RECORDS SHOWN -
* * * *

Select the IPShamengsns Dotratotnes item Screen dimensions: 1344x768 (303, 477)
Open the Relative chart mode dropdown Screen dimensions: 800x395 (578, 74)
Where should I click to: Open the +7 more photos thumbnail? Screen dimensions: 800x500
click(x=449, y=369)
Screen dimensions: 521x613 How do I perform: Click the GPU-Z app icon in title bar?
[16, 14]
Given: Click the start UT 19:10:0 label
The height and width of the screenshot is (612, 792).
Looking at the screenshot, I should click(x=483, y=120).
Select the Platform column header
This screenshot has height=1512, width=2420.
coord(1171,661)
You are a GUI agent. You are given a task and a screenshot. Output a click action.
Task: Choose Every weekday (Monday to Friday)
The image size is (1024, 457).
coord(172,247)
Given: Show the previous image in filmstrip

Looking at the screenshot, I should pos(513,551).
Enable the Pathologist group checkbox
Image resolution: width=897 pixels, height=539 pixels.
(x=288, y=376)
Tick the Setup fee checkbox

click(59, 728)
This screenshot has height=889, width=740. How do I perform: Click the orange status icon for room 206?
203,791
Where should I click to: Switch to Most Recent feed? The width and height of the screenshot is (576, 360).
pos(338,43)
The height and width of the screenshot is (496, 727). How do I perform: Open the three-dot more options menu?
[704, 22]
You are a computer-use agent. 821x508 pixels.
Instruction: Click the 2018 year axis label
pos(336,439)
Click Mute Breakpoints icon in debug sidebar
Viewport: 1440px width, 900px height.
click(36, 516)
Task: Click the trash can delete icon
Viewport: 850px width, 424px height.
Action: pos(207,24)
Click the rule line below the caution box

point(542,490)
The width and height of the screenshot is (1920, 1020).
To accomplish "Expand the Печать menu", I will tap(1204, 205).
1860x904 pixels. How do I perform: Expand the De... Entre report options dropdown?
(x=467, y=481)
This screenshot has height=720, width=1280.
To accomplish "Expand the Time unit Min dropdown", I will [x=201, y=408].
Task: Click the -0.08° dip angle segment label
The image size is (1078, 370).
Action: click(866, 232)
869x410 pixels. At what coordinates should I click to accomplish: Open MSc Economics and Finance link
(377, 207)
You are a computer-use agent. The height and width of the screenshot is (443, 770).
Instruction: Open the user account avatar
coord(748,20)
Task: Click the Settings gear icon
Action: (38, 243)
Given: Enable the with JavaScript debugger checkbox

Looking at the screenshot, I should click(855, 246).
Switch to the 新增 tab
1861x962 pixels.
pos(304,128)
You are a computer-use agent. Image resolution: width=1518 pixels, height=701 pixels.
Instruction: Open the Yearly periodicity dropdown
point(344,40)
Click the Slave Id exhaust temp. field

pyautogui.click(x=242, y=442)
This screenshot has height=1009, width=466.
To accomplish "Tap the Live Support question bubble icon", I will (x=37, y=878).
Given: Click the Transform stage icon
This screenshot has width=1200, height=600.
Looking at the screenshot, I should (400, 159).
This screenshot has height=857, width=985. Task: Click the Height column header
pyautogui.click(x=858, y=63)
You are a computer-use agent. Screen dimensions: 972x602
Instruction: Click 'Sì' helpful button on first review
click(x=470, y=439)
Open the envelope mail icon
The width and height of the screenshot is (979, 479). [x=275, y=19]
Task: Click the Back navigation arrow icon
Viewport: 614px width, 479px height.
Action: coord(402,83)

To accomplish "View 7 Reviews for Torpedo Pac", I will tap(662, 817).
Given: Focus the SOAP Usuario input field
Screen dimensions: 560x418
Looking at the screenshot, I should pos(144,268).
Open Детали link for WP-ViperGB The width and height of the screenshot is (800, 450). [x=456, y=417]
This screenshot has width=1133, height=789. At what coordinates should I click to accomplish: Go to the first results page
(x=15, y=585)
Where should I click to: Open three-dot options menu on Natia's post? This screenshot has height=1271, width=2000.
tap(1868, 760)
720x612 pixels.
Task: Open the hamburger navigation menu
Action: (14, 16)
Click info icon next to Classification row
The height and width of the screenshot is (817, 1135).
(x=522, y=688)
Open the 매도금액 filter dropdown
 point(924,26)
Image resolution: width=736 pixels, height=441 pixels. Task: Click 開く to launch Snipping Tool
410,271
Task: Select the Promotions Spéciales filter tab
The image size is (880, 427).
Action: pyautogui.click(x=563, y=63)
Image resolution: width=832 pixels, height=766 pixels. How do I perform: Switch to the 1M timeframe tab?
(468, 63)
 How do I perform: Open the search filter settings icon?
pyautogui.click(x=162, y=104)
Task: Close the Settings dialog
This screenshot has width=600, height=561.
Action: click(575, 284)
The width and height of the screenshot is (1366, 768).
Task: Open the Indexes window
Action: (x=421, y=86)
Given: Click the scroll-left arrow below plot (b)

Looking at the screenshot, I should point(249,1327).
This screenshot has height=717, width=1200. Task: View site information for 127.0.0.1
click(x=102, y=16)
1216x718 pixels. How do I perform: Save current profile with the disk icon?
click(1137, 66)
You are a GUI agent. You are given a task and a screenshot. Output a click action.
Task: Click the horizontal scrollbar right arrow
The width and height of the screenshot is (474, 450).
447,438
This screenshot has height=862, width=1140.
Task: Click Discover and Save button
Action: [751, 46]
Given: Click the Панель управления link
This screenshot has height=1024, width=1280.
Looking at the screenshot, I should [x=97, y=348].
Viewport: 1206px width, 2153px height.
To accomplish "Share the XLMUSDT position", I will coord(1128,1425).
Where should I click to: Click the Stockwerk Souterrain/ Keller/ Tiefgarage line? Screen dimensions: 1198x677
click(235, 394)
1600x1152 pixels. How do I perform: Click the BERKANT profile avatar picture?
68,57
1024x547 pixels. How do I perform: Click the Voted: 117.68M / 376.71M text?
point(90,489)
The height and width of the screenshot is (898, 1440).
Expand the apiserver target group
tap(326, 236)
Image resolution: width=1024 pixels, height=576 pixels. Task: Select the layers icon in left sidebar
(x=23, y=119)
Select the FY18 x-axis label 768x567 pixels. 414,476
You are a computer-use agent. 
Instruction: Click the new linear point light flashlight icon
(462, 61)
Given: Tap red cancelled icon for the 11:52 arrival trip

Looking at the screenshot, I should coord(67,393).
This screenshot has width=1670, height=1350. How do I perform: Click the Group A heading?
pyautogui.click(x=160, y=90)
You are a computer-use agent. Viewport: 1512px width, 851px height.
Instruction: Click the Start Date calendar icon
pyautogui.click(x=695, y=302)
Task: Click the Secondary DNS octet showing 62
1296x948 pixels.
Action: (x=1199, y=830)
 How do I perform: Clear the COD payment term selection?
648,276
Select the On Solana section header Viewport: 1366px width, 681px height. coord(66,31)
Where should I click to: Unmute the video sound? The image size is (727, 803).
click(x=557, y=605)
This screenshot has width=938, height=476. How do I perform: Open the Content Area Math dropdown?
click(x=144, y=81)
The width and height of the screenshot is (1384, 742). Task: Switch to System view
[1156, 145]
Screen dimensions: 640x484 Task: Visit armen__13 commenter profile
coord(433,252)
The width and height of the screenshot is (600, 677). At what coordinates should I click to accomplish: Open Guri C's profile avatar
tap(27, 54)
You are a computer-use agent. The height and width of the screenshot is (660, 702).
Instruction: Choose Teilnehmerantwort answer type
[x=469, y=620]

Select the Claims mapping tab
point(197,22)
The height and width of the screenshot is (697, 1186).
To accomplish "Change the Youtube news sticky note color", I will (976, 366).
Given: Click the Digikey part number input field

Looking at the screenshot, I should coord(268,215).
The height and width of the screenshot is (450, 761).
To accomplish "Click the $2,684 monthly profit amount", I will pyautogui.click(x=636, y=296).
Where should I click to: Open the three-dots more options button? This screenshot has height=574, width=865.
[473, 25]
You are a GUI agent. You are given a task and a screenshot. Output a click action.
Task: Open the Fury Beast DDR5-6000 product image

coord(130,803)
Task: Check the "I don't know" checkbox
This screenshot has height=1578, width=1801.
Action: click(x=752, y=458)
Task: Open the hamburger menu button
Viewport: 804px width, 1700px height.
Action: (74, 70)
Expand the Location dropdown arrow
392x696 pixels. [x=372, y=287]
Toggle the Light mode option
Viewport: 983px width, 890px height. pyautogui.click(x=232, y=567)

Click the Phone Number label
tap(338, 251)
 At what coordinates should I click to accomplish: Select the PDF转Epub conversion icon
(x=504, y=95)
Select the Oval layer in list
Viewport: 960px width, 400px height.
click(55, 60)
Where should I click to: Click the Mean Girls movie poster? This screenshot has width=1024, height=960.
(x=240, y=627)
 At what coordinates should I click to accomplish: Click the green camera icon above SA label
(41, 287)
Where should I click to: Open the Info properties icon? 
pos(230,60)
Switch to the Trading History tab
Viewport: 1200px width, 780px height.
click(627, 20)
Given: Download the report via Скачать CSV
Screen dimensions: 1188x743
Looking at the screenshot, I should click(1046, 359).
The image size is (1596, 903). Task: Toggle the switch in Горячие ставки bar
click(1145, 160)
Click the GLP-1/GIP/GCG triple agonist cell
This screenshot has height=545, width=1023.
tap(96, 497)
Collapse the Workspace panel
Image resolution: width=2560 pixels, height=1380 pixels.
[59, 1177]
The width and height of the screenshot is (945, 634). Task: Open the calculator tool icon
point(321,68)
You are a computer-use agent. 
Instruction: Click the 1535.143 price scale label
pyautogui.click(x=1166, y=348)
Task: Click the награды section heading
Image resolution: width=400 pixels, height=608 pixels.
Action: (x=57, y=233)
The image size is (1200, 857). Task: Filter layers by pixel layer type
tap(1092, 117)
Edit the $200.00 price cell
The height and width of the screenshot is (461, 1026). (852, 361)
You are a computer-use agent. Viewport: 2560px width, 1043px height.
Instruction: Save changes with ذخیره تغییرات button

* * * *

GOAL OF THE EXERCISE - If a line contains the string "section", include it in the tally; report the final tally for the whole listing and nothing else.

RESPONSE TO THE EXERCISE - 2